STEP 1: DATA OVERVIEW
  → Shape, types, missing values, duplicates

STEP 2: UNIVARIATE ANALYSIS
  → Distribution of each variable individually
  → Numeric: histogram, boxplot, summary stats
  → Categorical: bar chart, frequency table

STEP 3: BIVARIATE ANALYSIS
  → Relationship between two variables
  → Numeric vs Numeric: scatter, correlation
  → Categorical vs Numeric: boxplot, violin
  → Categorical vs Categorical: mosaic, grouped bar

STEP 4: MULTIVARIATE ANALYSIS
  → Pairs plot (pairplot)
  → Correlation matrix
  → Faceted charts

STEP 5: ANOMALY DETECTION
  → Outliers, impossible values, inconsistencies

3. Mini Project: Titanic Dataset Analysis

r
12345678910111213141516171819202122232425262728293031323334353637383940414243444546474849505152535455565758596061626364656667686970717273747576777879808182838485868788899091929394959697
library(dplyr); library(ggplot2); library(tidyr); library(corrplot)

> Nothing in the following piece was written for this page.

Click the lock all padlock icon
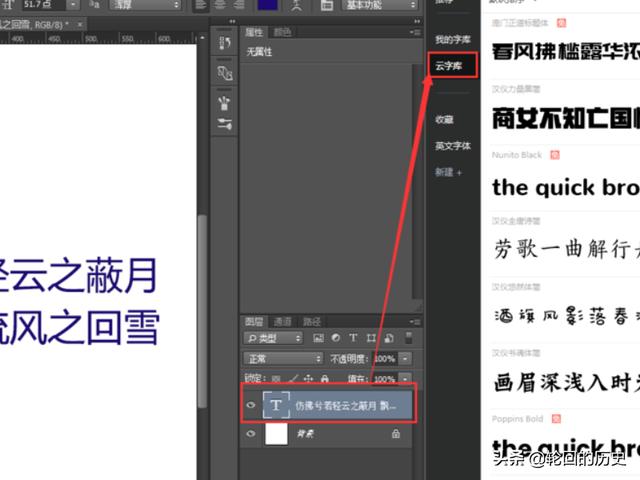Image resolution: width=640 pixels, height=480 pixels. tap(323, 378)
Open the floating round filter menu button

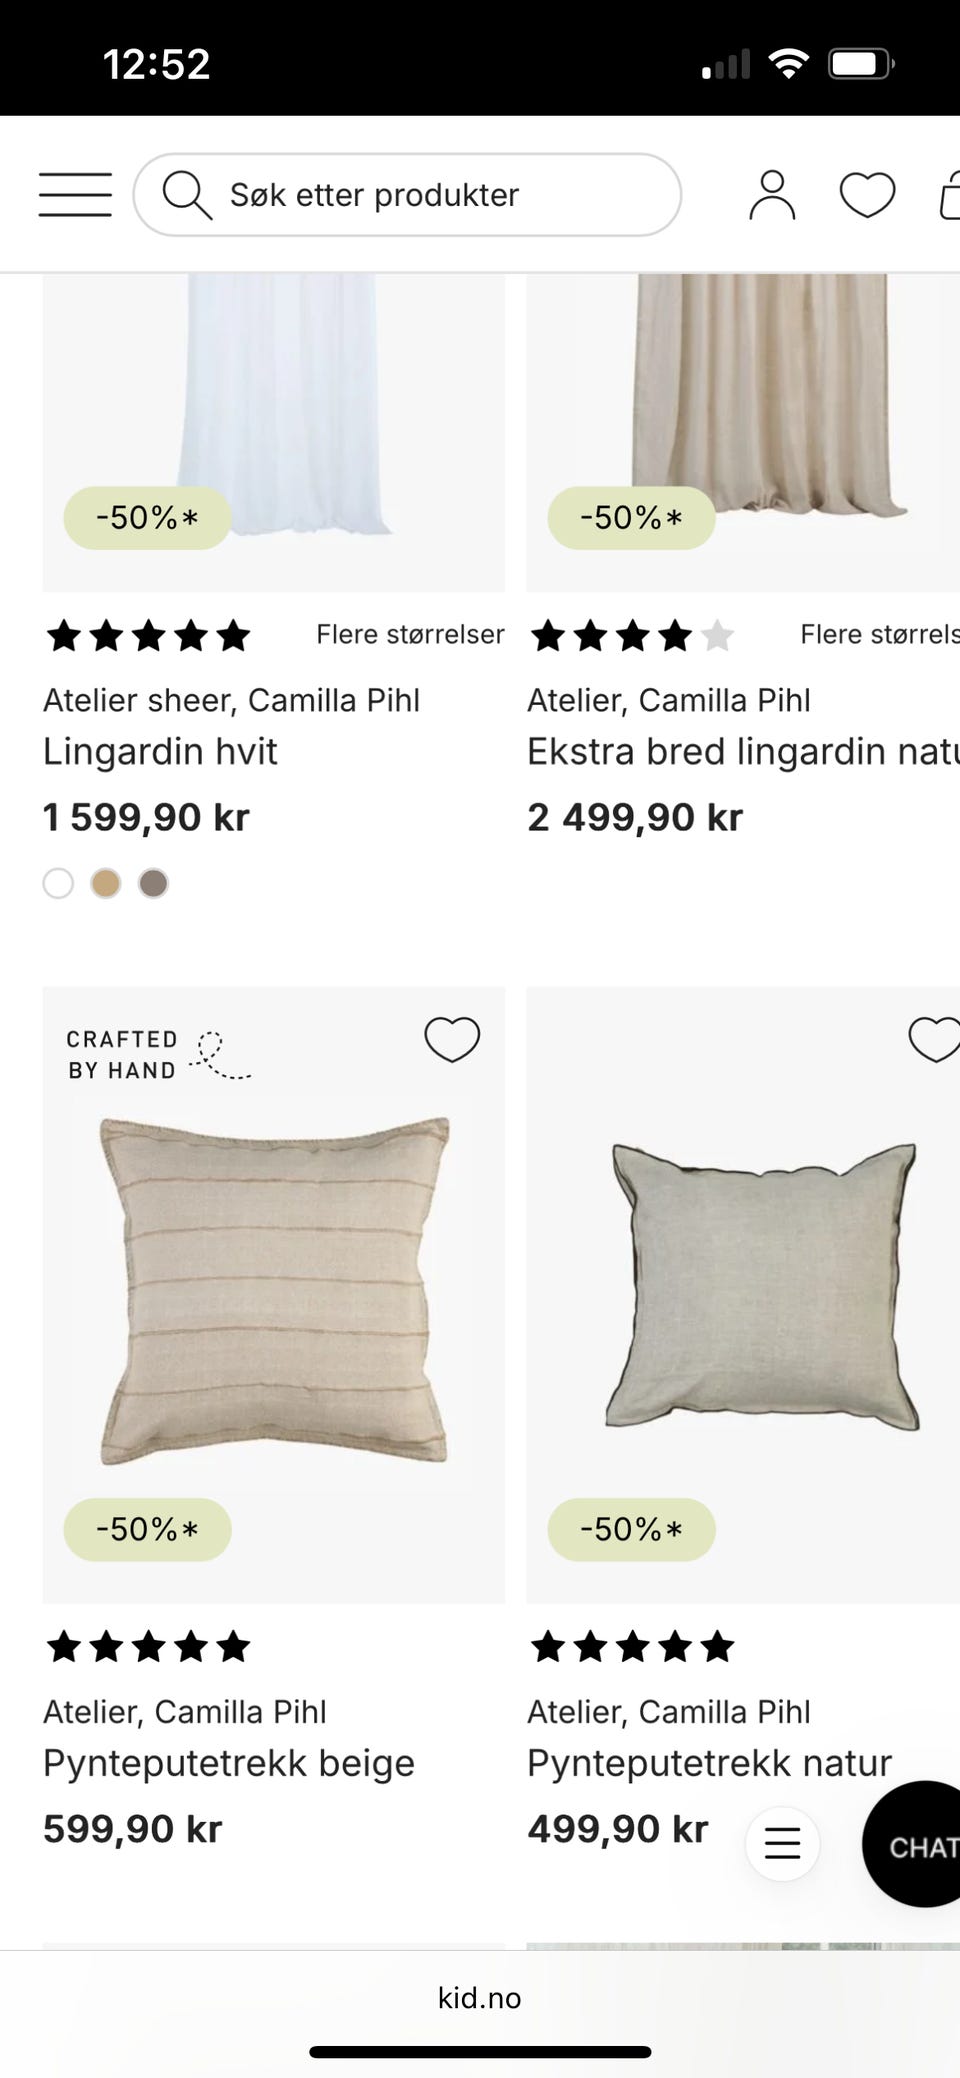[x=782, y=1843]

# Load Titanic data (built-in datasets package)
data(Titanic)
titanic <- as.data.frame(Titanic)

# Better Titanic version from titanic package
# install.packages("titanic"); library(titanic)
# df <- titanic_train

# Simulate realistic Titanic-style dataset
set.seed(42)
n <- 891
df <- data.frame(
  survived  = sample(c(0,1), n, replace=TRUE, prob=c(0.618, 0.382)),
  pclass    = sample(1:3, n, replace=TRUE, prob=c(0.24, 0.21, 0.55)),
  sex       = sample(c("male","female"), n, replace=TRUE, prob=c(0.647, 0.353)),
  age       = c(round(runif(800, 1, 70)), rep(NA, 91)),
  fare      = round(rexp(n, 0.02) * 10, 2),
  embarked  = sample(c("S","C","Q"), n, replace=TRUE, prob=c(0.724, 0.187, 0.089)),
  stringsAsFactors = FALSE
)

# ─── STEP 1: DATA OVERVIEW ───────────────────────────
cat("=== DATA OVERVIEW ===\n")
cat("Shape:", nrow(df), "rows ×", ncol(df), "columns\n")
cat("Missing Values:\n")
colSums(is.na(df)) %>% print()
str(df)

# ─── STEP 2: UNIVARIATE ANALYSIS ──────────────────────
# Survival rate
survival_rate <- mean(df$survived) * 100
cat(sprintf("\nOverall Survival Rate: %.1f%%\n", survival_rate))

# Age distribution
p1 <- ggplot(df %>% filter(!is.na(age)), aes(x=age)) +
  geom_histogram(bins=30, fill="#1565C0", alpha=0.8, color="white") +
  geom_vline(xintercept=mean(df$age, na.rm=TRUE), color="red", linetype="dashed") +
  labs(title="Age Distribution", subtitle=sprintf("Mean: %.1f, Median: %.1f",
        mean(df$age,na.rm=T), median(df$age,na.rm=T))) +
  theme_minimal()

# Fare distribution (log scale for skewed data)
p2 <- ggplot(df, aes(x=log1p(fare))) +
  geom_histogram(bins=30, fill="#2E7D32", alpha=0.8, color="white") +
  labs(title="Fare Distribution (Log Scale)", x="log(Fare+1)") +
  theme_minimal()

# ─── STEP 3: BIVARIATE ANALYSIS ──────────────────────
# Survival by gender
cat("\nSurvival by Gender:\n")
df %>% group_by(sex) %>%
  summarise(survival_rate = round(mean(survived)*100,1), n=n(), .groups="drop") %>%
  print()

# Survival by class
cat("\nSurvival by Class:\n")
df %>% group_by(pclass) %>%
  summarise(survival_rate = round(mean(survived)*100,1), n=n(), .groups="drop") %>%
  print()

# Age vs Survival
p3 <- ggplot(df %>% filter(!is.na(age)),
              aes(x=factor(survived, labels=c("Died","Survived")), y=age, fill=factor(survived))) +
  geom_boxplot(alpha=0.7) +
  scale_fill_manual(values=c("0"="#F44336","1"="#4CAF50")) +
  labs(title="Age by Survival Status", x="Status", y="Age") +
  theme_minimal() + theme(legend.position="none")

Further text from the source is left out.